_Task details_. Reproduce the part of the records that opens with their first line and closes with the line containing "Action: click(x=133, y=18)", both lines included, without any changes.

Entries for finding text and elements
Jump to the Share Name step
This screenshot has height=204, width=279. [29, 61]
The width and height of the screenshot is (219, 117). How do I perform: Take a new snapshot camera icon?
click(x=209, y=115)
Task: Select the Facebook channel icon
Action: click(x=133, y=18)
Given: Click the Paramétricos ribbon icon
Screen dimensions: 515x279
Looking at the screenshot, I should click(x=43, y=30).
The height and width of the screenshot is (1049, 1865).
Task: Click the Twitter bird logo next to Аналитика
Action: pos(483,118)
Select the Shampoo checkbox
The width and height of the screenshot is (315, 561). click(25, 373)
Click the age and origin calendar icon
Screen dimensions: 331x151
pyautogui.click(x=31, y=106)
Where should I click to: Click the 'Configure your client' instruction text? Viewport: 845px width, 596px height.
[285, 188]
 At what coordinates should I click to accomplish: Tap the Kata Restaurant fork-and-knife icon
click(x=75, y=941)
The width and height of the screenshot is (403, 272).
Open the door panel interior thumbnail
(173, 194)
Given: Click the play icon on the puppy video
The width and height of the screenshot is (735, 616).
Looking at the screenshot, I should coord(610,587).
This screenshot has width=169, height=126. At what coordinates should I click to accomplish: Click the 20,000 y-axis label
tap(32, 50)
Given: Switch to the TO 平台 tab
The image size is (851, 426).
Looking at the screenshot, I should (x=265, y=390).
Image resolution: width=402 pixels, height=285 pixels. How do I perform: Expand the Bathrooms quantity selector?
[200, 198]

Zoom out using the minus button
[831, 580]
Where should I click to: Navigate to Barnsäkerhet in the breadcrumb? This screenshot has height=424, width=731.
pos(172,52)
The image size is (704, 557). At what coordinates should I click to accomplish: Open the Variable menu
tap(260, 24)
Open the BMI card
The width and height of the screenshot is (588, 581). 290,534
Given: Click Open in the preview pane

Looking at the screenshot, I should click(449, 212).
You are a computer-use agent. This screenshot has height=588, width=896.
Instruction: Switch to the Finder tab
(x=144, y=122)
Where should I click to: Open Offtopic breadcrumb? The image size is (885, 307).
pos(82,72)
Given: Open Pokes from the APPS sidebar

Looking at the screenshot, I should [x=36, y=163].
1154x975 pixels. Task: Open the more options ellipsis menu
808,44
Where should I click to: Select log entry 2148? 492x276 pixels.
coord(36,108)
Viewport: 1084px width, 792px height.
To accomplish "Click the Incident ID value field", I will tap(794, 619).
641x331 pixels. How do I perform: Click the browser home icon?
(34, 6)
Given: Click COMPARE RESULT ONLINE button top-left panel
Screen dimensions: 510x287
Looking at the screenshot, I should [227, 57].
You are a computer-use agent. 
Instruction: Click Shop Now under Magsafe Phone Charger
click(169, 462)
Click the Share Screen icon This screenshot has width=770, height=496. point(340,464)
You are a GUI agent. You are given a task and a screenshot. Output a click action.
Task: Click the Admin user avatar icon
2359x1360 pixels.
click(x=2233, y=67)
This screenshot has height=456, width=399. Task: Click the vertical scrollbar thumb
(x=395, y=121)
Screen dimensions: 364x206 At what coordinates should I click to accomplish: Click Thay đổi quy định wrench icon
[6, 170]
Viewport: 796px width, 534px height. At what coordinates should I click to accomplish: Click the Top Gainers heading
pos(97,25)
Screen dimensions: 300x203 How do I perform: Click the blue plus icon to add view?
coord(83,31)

_Full response_.
Jump to the Share Name step
This screenshot has height=204, width=279. [29, 61]
The width and height of the screenshot is (219, 117). How do I perform: Take a new snapshot camera icon?
click(x=209, y=115)
Task: Select the Facebook channel icon
Action: click(x=133, y=18)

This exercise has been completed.